Botschafter des Protestantismus. Aussenpolitisches Handeln von Zürcher Stadtgeistlichen im 17. Jahrhundert
Dissertationsprojekt
Laufzeit: 2015 bis 2020 (abgeschlossen)
Betreuung: Prof. Dr. André Holenstein (Bern)/Prof. Dr. Thomas Maissen (DHI Paris)
Die enge Verflochtenheit von Politik und Konfession kennzeichnet die Frühe Neuzeit insgesamt, und sie tut dies im Fall des eidgenössischen Ortes Zürich im Besonderen. Seit der Reformation genossen die Zürcher Geistlichen politische Mitspracherechte, die sowohl im eidgenössischen als auch im internationalen Vergleich als aussergewöhnlich zu bezeichnen sind. Während einige Formen der Einwirkung auf die Entscheidungen des Zürcher Rats – so etwa die politische Predigt und die sogenannten „Fürträge“ – bekannt sind, wurden andere Arten der politischen Einflussnahme in der Forschung bislang kaum thematisiert. Besonders die Aussenbeziehungen und die Verbindung einzelner Geistlicher mit ausländischen Diplomaten wurden bislang nur ungenügend aufgearbeitet. An diesem Punkt setzt das laufende Dissertationsprojekt an. Es untersucht, welche Rolle bestimmte Geistliche in der Diplomatie Zürichs im 17. Jahrhundert einnahmen und wie sich ihr Engagement insgesamt auf die Aussenpolitik ihres Standes auswirkte. Anhand von sechs Detailstudien, die jeweils auf Zeiten des intensiven Austauschs zwischen Zürich und fremden Mächten (darunter protestantische Reichsfürsten, die Niederlande, England und Schweden) fallen, soll das diplomatische Agieren von einzelnen Exponenten der geistlichen Elite – drei Antistites und drei Theologieprofessoren – deutlich werden. Im Zentrum stehen die (in- und ausländischen) Netzwerke der Geistlichen sowie die Praktiken, Medien und Kanäle ihrer Einflussnahme. Zudem interessiert das Verhältnis zwischen Religion und Politik respektive zwischen Geistlichkeit und Zürcher Rat sowie die Frage, wie der Rat die geistliche Mitwirkung beurteilte und welche Magistraten davon profitierten. Von besonderer Bedeutung sind dabei die Studien- und Lehrjahre der Geistlichen im Ausland, die fester Bestandteil der kirchlichen und akademischen Laufbahn waren und es den Kirchenmännern ermöglichten, sich mit den wichtigsten protestantischen Zentren in Europa zu vernetzen. In Kombination mit der erheblichen Bedeutung der Konfession im politischen Diskurs wurde den Zürcher Geistlichen somit ein breites Aktionsfeld eröffnet, auf dem sie als Gesandte, diplomatische Broker, Meinungsführer und Informanten mitwirkten.
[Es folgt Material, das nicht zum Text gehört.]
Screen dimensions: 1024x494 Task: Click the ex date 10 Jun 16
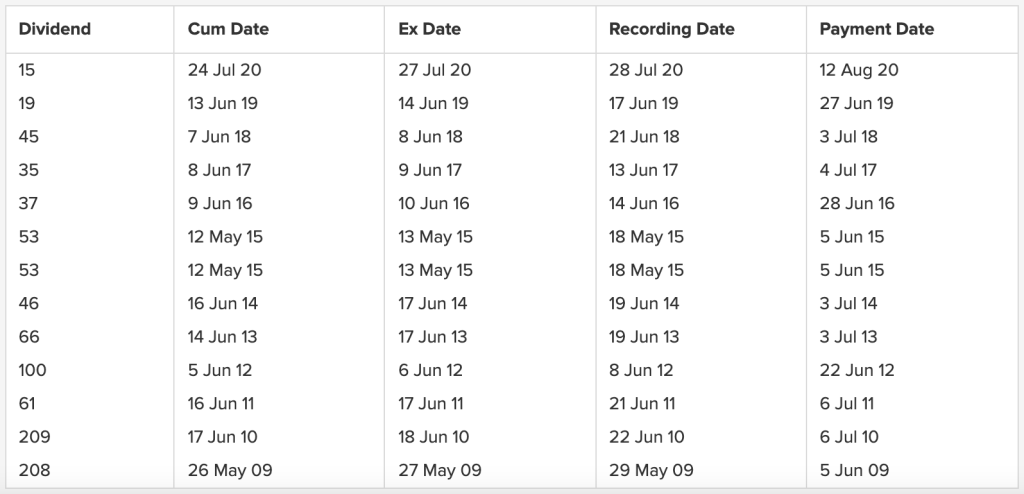pyautogui.click(x=433, y=203)
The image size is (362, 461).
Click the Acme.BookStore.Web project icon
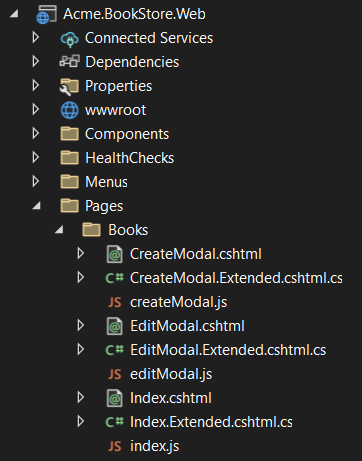46,15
Die vaterländisch-patriotische Geschichtsschreibung des 19. und 20. Jahrhunderts übersah dieses aussenpolitische Engagement von Geistlichen entweder ganz oder verurteilte es scharf, da die Geistlichen nicht selten die Anliegen einer transnational gedachten calvinistischen Glaubensgemeinschaft gegenüber den angeblichen „nationalen“ Interessen der (so noch nicht existierenden) Schweiz priorisierten. Transnationale Religionspolitik, grenzüberschreitende Glaubensgemeinschaft, europaweites Gelehrtennetzwerk – mit diesen Themenbereichen trägt die Arbeit aus politik-, diplomatie-, kirchen- und kulturgeschichtlicher Sicht zu einer transnational gedachten Schweizer Geschichte bei.